The children now attend school daily and are being supported by their grandmother who while illiterate, is not hindered from trying to help her grandchildren to get a good education, as a key pathway out of misery. Upon their return from school, the kids attend to Teresa’s needs and set a fire to prepare a simple dinner consisting of corn tortillas and beans. As grandmother Teresa was recently hospitalized, ITEMP has loaned a cell phone for emergency use, and is arranging for some help via support circle with neighbours and local church. In addition ITEMP is arranging for a mentor to teach the children the basics of cooking, hygiene and home care skills that will help to prepare them for the uncertain family situation as Grandma Teresa ages.
This family is not alone as children living in the poorest households and in rural areas are most likely to be engaged in child labour and are especially vulnerable to exploitation and abuse that often means children do not attend school.

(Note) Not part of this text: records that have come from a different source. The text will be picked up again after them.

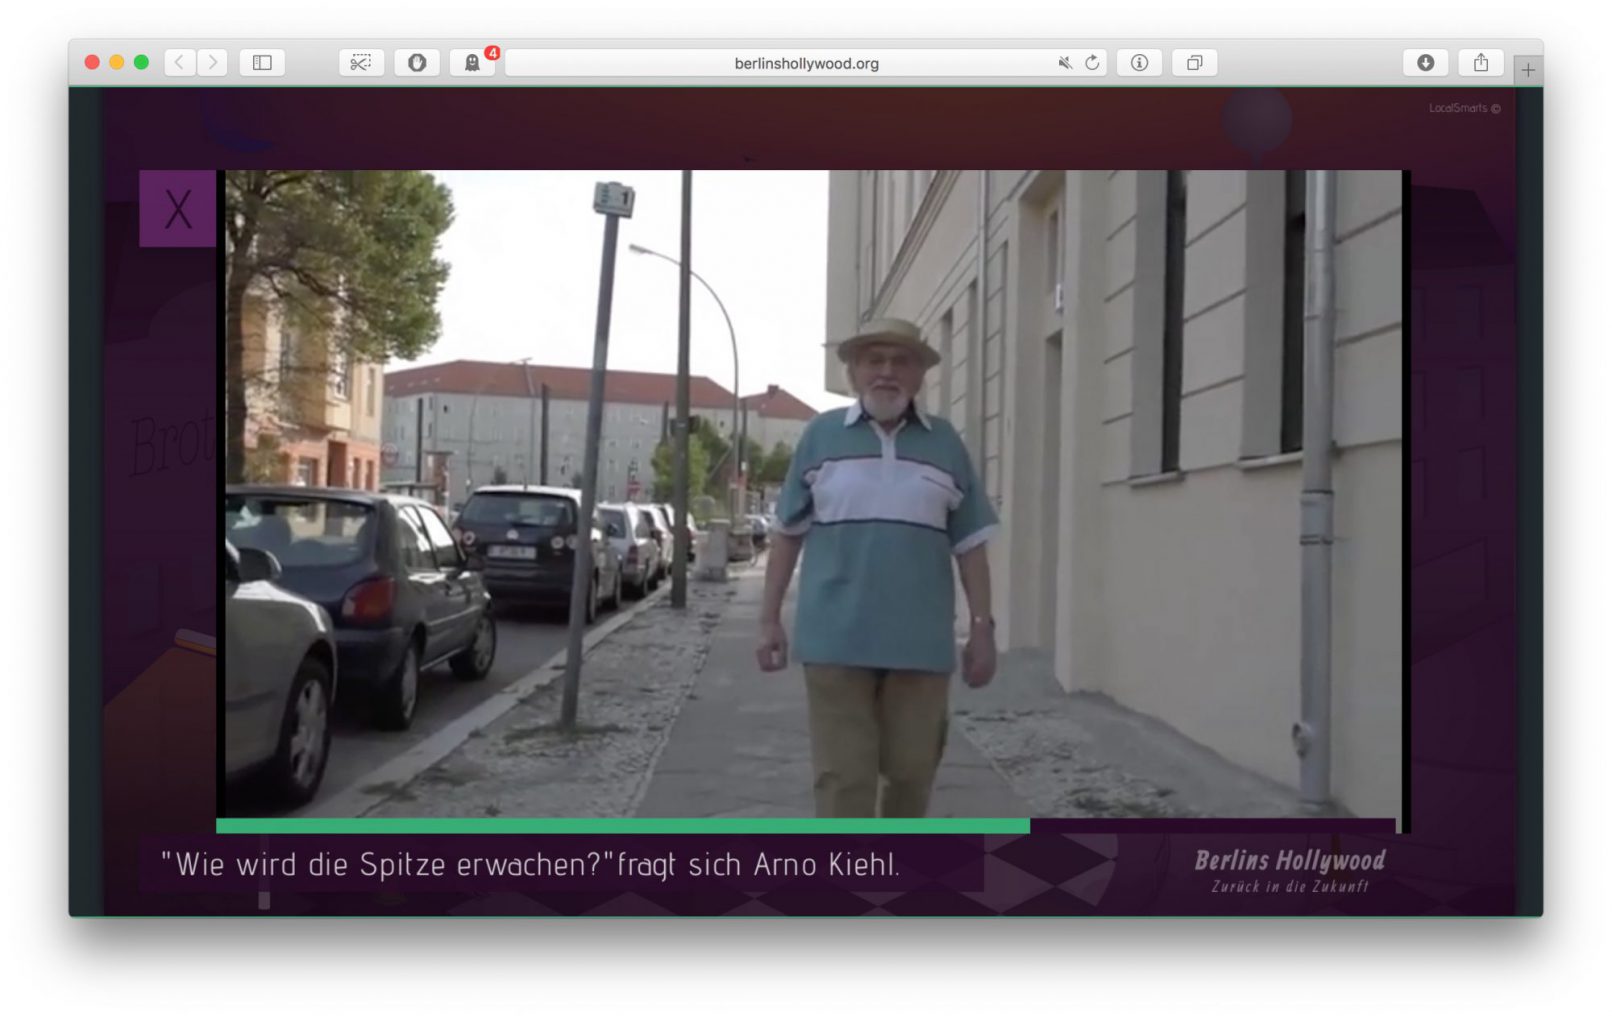
Task: Show all tabs overview
Action: (1194, 62)
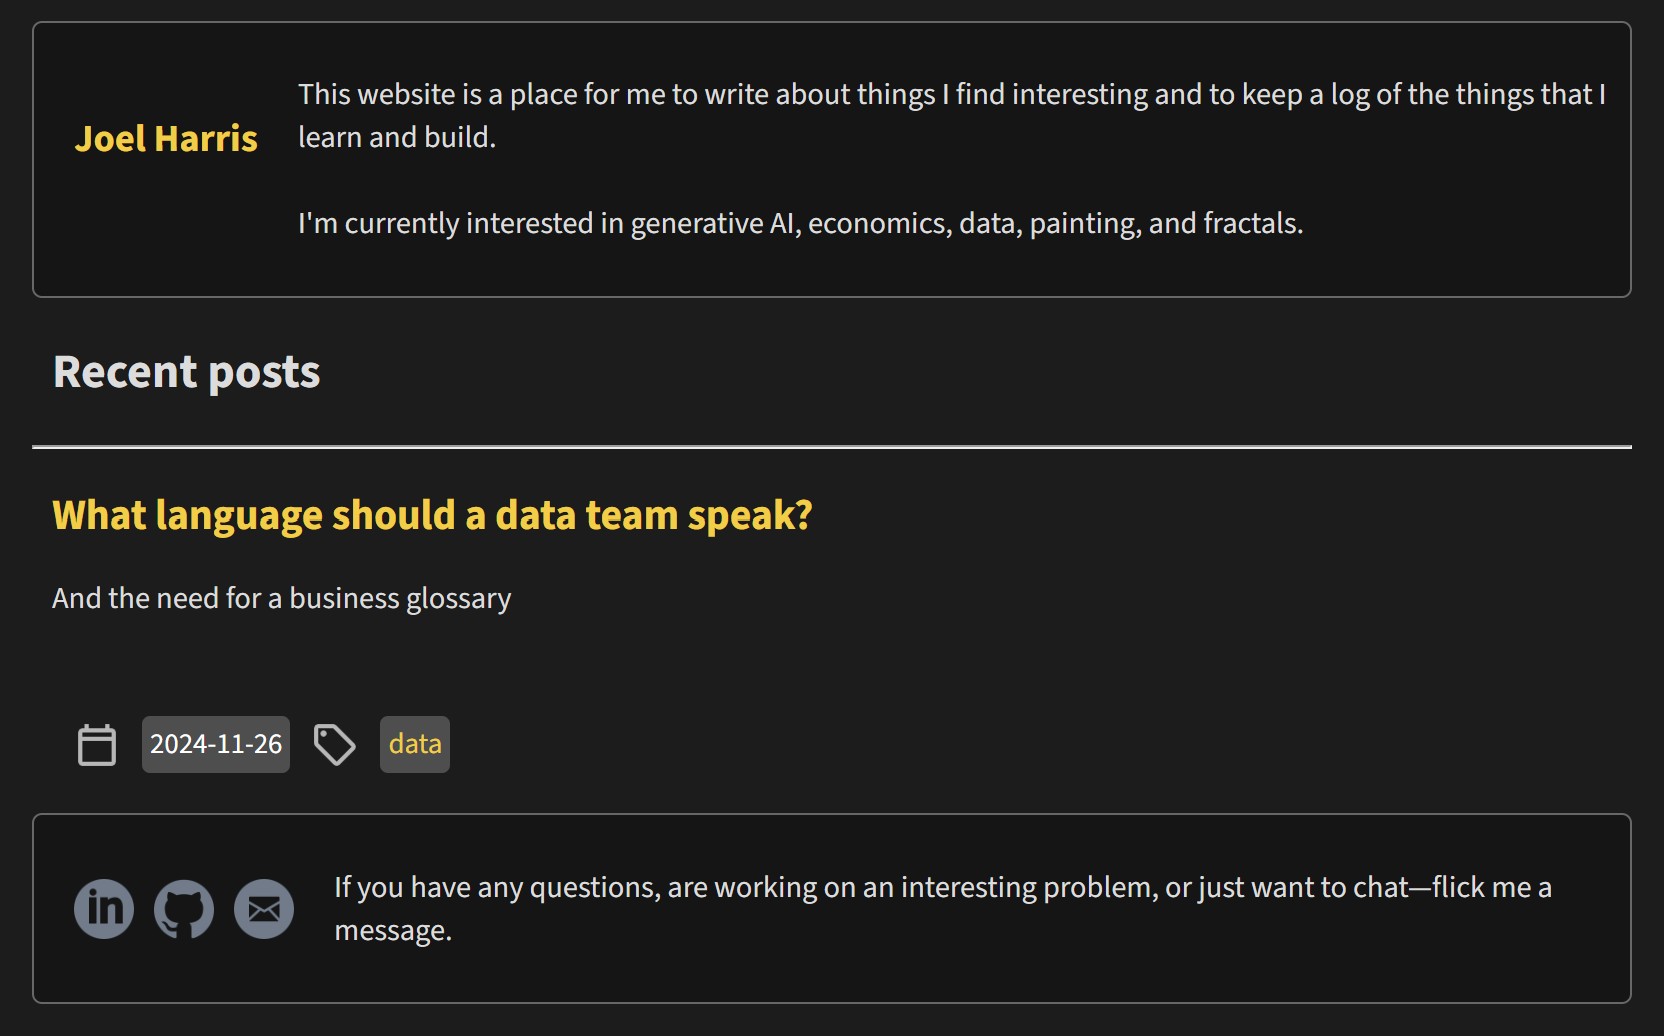Click 'generative AI' in the interests sentence
The width and height of the screenshot is (1664, 1036).
713,223
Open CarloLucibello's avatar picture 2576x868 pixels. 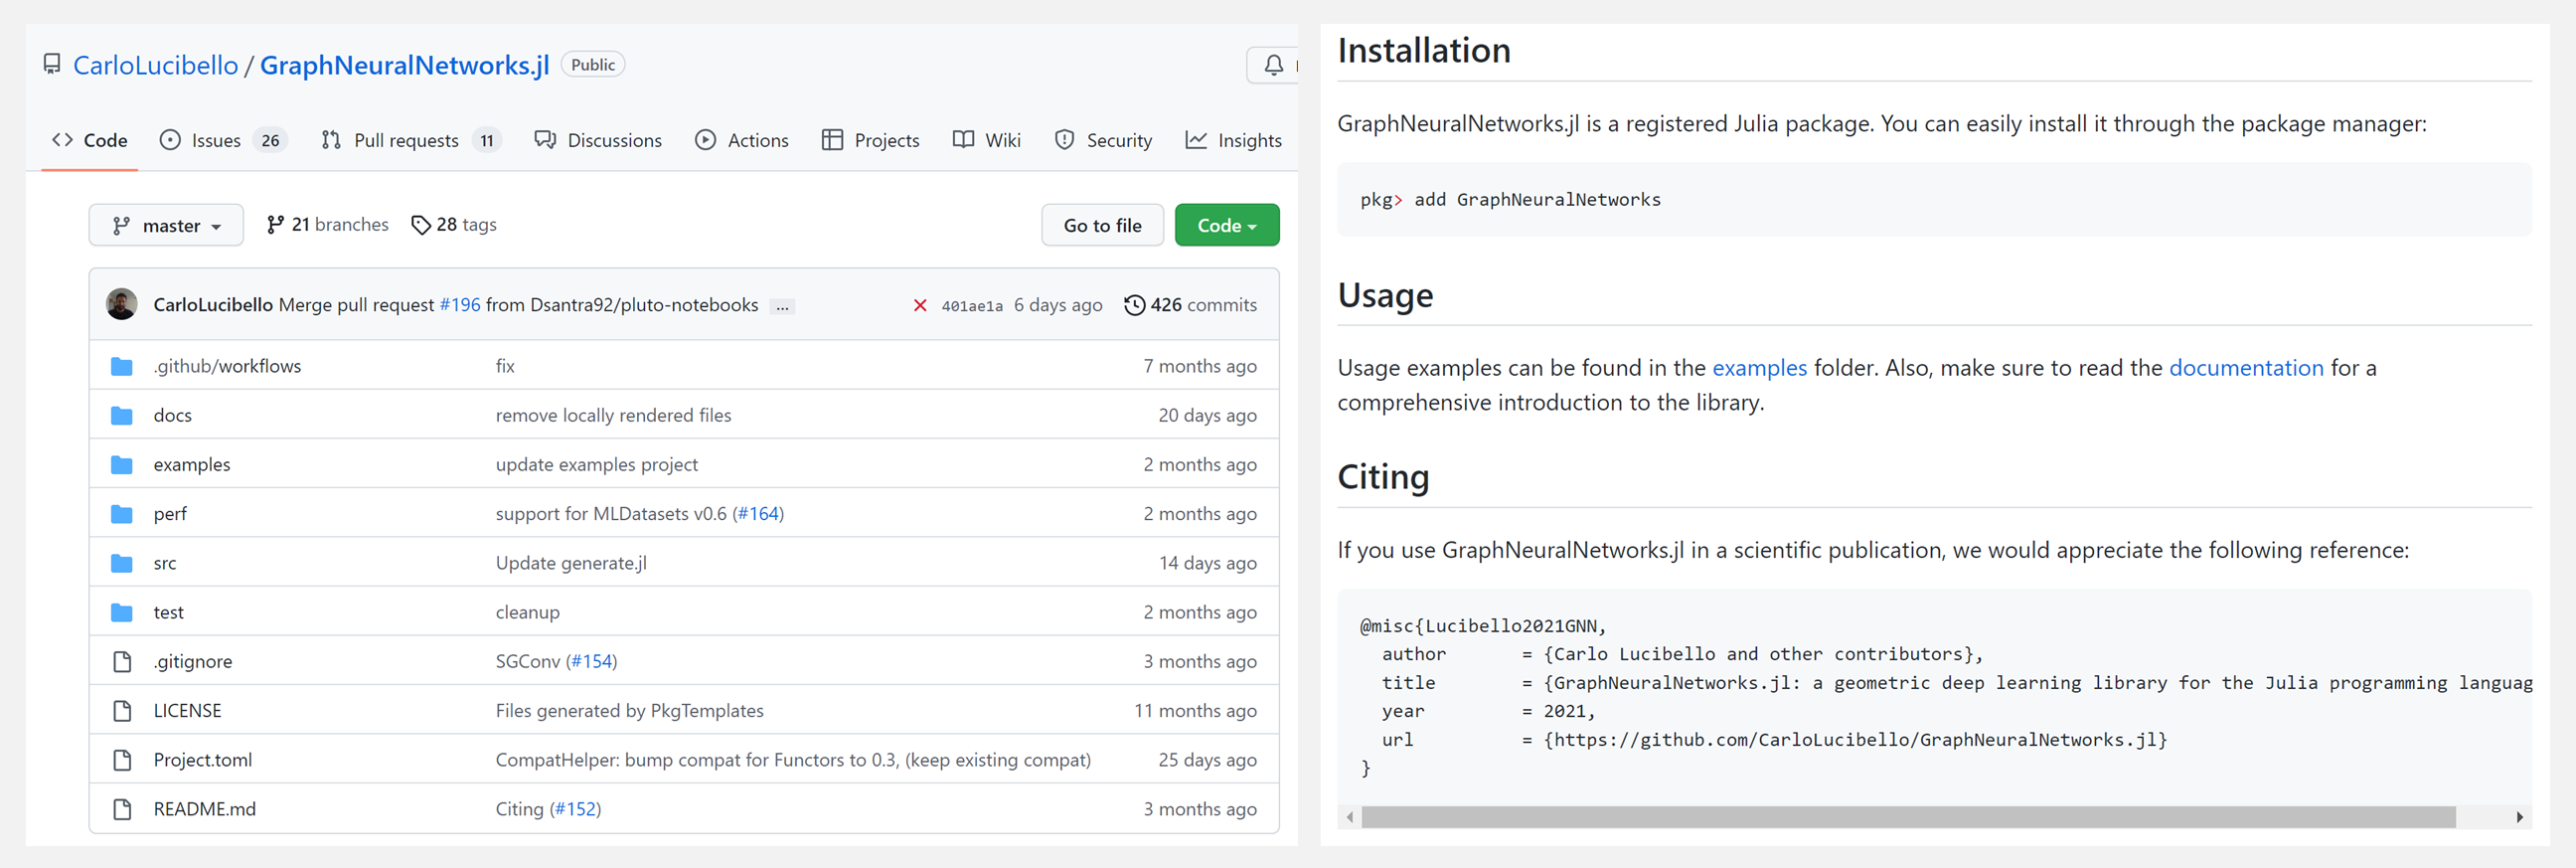point(122,304)
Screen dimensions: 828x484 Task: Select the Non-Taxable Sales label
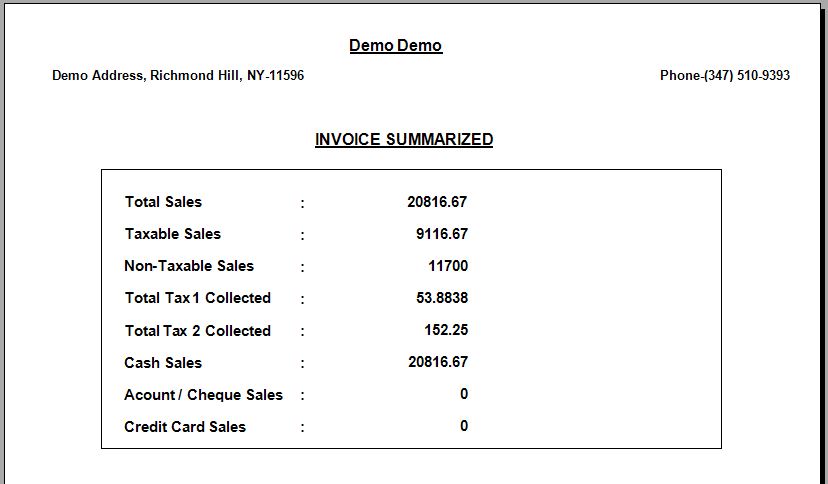(x=189, y=266)
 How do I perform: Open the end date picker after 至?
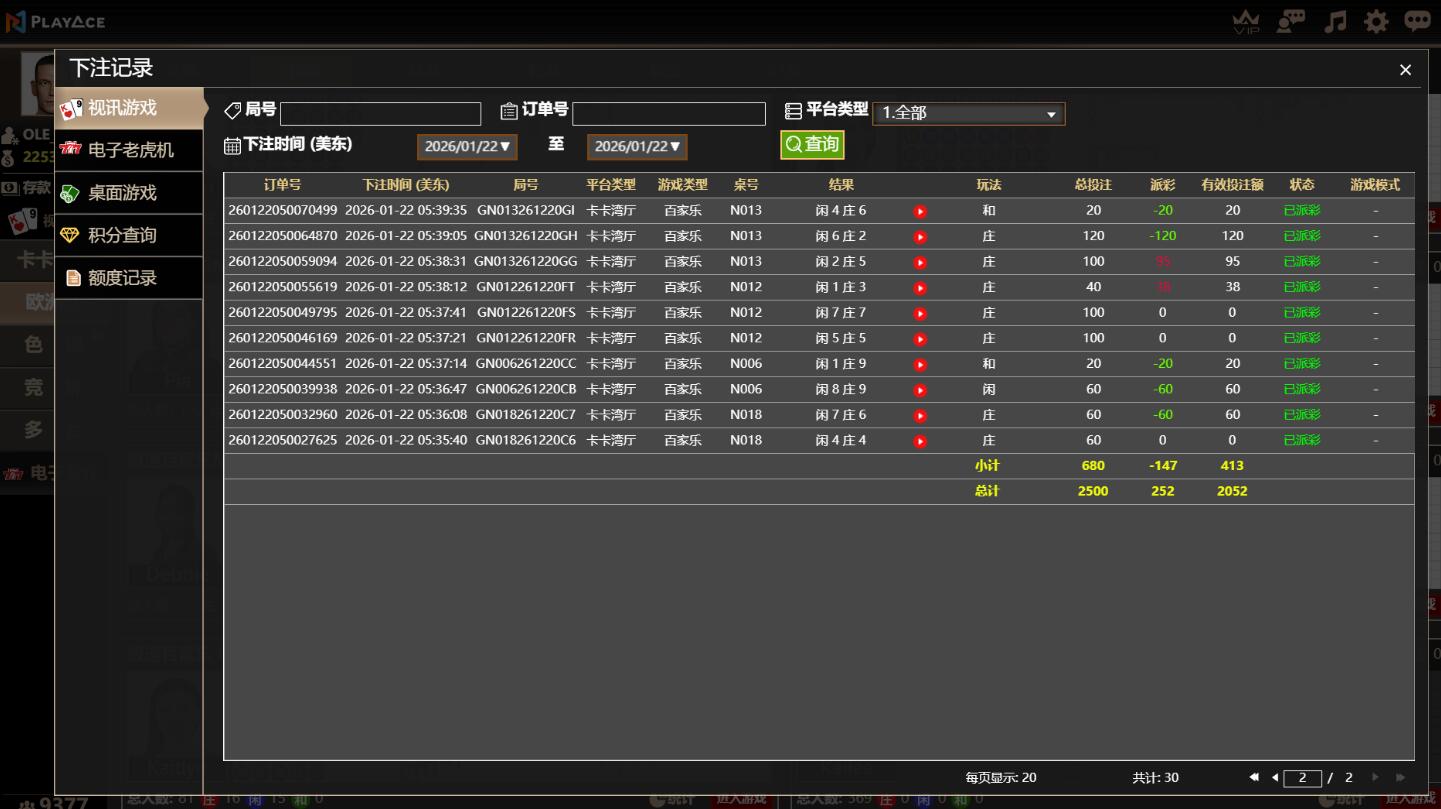637,147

Worldwide there are an estimated 250 million child workers between the ages of 5 and 14 years old. Eighteen million of those child labourers are between the ages of 10 and 14 so like this family children often work long hours in agriculture, harvesting and cultivating coffee or bananas, sugar cane, sisal, tobacco, oranges, and others fruits and vegetables. Child labor is a real problem that continues to grow in Guatemala and in Latin America.
Coffee Production
Guatemala ranks second in the world in high grade coffee production. A very important commodity to the country, but workers are often paid very little to toil in the coffee fields. As a result, coffee workers, mainly women and children (as young as five or six years old) work in the fields to earn enough for one or two simple meals per day. In order to receive their meager wages, children must meet the same quota as adults. These children cannot attend school not even for the compulsory ninth grade education required by the Guatemalan government. Even though not being officially on the payroll for the coffee plantations and therefore, they often fall through the cracks of any labour protection laws.
The Guatemalan Government has laws that state children must be a minimum age of 14 for light work and children under the age of 16 are not to engage in work that is unhealthy or dangerous. With the seventy-five percent of Guatemalans living below the poverty line, the cycle of child labour perpetuating poverty continues when a child is put to work and they do not receive the basic education to improve their situation. Poverty is a contributing factor to these forms of child labor low pay and very hard work, as all family members must work to support their family unit and survive. With little money and no education, child labor is an unfortunate cycle that has impacts generation to generation. Some parents even sell their children into bonded labor because they are too poor and see no other alternative.
Ensuring that all children have the basic necessities and an opportunity for quality education is one key to reducing child labour, abuse and exploitation, and ITEMP is working to break the chains of inter-generational poverty and slavery. Thanks to your support Carlos and his family have hope for a better future.
NOTE: The names of the children in this story have been altered to respect their privacy.